_WORK REQUIRED:_
Across the listing, tally the lines in which the word "computer" occurs, then report the tally alone.

----- STUDY MATERIAL -----

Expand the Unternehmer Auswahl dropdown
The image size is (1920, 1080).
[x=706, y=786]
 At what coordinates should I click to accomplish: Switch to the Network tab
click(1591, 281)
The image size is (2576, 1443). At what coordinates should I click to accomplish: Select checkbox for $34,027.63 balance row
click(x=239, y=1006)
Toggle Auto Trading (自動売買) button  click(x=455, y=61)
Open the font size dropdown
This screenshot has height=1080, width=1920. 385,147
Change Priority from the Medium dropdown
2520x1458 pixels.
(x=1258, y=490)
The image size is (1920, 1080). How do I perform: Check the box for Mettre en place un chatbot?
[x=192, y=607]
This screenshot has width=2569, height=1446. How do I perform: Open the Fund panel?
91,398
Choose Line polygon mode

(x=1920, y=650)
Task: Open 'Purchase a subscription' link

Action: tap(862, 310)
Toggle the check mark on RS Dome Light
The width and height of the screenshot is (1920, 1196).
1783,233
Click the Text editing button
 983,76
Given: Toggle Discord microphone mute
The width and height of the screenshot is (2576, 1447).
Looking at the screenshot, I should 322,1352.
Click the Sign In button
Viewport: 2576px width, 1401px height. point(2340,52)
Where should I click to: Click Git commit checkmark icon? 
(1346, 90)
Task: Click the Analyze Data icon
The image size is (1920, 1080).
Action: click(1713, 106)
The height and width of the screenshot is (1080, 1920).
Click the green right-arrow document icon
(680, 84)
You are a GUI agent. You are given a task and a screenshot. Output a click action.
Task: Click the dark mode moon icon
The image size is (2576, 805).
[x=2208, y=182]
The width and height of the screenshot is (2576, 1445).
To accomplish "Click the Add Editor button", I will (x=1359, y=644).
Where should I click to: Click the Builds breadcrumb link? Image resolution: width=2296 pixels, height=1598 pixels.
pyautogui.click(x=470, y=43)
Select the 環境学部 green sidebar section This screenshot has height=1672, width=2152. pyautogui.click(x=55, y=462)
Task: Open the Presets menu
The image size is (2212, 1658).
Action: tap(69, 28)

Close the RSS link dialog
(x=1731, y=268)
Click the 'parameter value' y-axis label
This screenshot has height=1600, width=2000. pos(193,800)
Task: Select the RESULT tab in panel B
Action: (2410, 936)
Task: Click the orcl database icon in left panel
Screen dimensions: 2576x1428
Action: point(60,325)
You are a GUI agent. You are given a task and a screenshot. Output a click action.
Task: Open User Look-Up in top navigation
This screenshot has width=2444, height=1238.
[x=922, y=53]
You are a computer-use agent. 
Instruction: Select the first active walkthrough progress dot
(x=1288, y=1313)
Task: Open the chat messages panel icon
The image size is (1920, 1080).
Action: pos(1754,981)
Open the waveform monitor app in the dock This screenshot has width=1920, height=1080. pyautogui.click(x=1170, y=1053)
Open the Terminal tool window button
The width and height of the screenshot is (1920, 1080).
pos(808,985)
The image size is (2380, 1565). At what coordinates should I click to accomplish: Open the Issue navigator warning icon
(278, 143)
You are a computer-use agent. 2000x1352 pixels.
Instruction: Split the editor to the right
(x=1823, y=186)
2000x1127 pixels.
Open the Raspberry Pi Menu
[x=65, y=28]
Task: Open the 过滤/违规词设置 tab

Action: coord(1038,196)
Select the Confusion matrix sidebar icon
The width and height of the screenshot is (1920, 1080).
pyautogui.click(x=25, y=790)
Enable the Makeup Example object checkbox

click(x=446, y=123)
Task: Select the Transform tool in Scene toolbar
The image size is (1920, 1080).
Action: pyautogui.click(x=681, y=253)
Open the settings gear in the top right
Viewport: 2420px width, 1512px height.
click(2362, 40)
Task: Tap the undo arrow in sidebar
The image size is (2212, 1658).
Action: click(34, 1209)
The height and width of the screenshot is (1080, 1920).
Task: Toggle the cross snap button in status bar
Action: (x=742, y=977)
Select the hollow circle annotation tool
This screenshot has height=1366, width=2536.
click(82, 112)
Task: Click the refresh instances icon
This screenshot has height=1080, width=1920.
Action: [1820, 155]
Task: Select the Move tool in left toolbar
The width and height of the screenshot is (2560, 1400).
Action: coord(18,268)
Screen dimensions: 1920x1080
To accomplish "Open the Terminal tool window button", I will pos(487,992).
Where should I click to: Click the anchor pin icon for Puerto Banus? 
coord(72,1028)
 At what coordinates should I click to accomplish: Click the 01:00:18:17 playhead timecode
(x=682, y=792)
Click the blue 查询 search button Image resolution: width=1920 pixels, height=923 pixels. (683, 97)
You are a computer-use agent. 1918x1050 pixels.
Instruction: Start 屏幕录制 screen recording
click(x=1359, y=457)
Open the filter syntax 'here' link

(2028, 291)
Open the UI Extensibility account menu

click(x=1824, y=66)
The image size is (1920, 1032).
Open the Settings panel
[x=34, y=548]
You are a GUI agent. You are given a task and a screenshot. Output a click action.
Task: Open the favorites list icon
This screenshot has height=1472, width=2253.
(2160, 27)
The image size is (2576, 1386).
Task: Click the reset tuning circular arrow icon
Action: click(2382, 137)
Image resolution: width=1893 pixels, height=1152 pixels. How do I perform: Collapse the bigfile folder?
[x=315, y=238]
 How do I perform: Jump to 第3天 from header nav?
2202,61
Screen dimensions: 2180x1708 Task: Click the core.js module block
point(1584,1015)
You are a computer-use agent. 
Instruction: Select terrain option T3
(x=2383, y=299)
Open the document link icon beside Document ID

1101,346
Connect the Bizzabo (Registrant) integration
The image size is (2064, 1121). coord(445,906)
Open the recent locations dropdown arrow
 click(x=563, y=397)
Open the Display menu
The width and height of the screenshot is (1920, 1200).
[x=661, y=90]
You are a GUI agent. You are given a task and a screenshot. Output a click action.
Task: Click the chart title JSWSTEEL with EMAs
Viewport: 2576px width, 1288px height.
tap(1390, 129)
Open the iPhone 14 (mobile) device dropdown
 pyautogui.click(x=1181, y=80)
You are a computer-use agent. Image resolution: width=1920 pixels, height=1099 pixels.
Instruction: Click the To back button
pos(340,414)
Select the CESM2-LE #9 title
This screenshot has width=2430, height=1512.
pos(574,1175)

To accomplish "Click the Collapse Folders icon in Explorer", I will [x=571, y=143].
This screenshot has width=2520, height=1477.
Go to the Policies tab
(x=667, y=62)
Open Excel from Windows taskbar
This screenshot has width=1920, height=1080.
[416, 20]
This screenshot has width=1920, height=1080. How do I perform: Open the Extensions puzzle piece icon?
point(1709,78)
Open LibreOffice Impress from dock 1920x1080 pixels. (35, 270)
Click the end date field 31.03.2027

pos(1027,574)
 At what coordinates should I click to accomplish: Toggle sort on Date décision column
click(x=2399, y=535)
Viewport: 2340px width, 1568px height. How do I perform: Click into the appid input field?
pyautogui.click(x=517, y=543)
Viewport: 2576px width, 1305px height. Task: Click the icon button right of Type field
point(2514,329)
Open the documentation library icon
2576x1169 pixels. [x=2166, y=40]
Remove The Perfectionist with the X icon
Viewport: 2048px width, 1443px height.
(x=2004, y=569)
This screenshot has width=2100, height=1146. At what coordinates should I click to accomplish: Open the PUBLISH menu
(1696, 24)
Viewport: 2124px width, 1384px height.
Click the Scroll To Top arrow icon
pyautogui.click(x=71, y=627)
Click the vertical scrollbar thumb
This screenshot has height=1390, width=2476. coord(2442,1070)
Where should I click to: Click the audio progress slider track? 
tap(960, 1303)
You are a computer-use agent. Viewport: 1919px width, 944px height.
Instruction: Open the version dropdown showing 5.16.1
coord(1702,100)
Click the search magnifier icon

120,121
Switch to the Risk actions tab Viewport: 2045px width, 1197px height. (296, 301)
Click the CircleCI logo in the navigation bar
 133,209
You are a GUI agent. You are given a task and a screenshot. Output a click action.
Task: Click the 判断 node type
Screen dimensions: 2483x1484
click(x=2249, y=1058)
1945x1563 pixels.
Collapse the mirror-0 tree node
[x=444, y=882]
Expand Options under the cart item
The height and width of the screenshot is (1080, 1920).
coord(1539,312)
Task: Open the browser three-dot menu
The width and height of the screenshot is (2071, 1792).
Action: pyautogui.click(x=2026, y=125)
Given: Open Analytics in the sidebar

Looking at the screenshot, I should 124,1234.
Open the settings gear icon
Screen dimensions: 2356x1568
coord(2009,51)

-----

_SOLUTION BELOW:_
6